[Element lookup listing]
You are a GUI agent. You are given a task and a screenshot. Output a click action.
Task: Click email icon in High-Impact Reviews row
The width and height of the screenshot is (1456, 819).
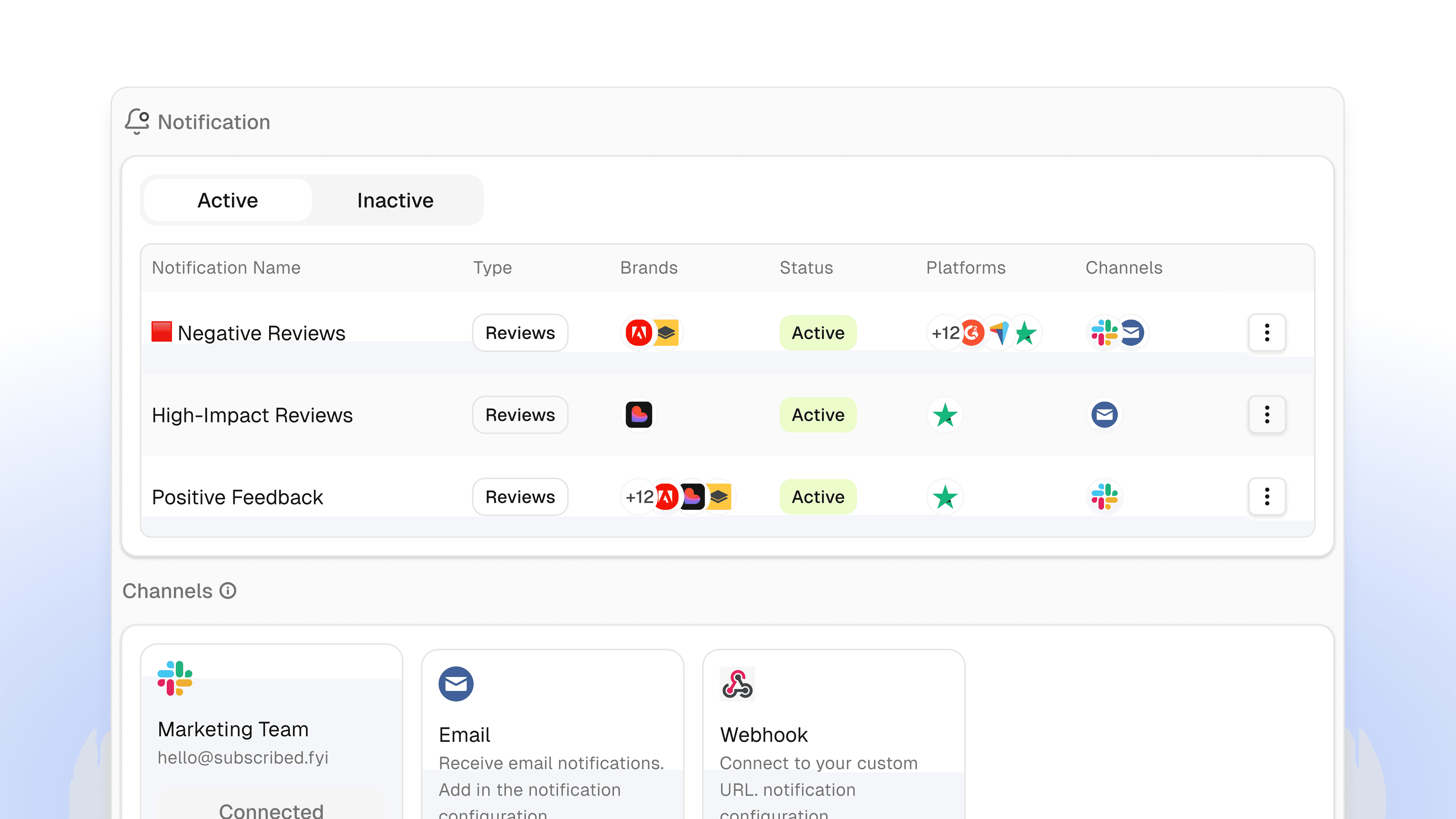point(1104,415)
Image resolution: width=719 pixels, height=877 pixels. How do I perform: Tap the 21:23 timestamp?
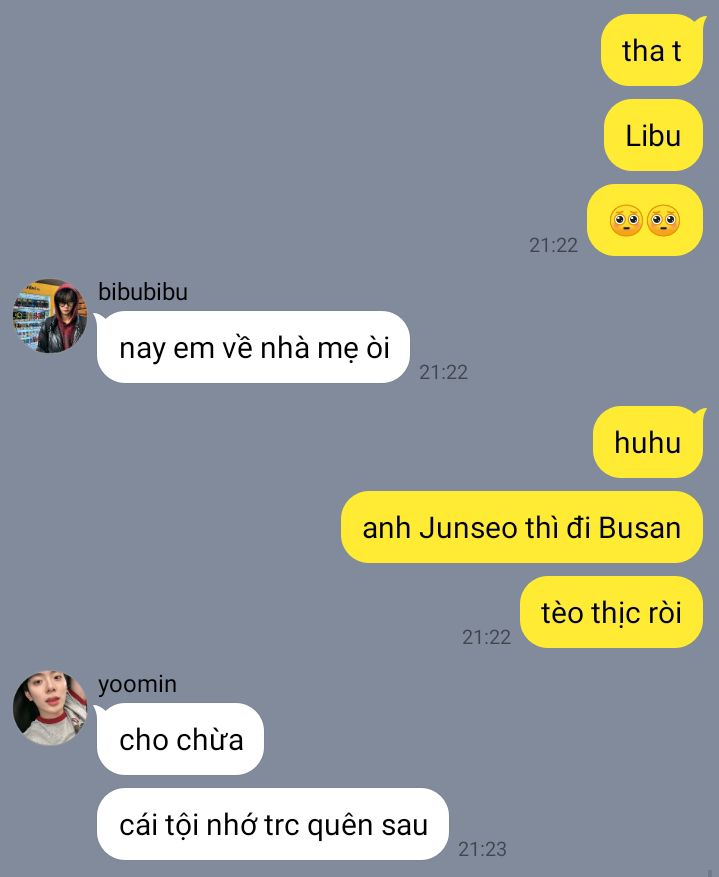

_Instruction:_ Reproduce the listing in full, changing "screenshot" to "screen image" wherever it occurs and leaving all else unaltered. Omit the pictures from your answer.

_Finished task:_
You are a GUI agent. You are given a task and a screen image. Output a click action.
Task: Click email icon in High-Impact Reviews row
The width and height of the screen image is (1456, 819).
point(1104,415)
Image resolution: width=719 pixels, height=877 pixels. How do I perform: Tap the 21:23 timestamp?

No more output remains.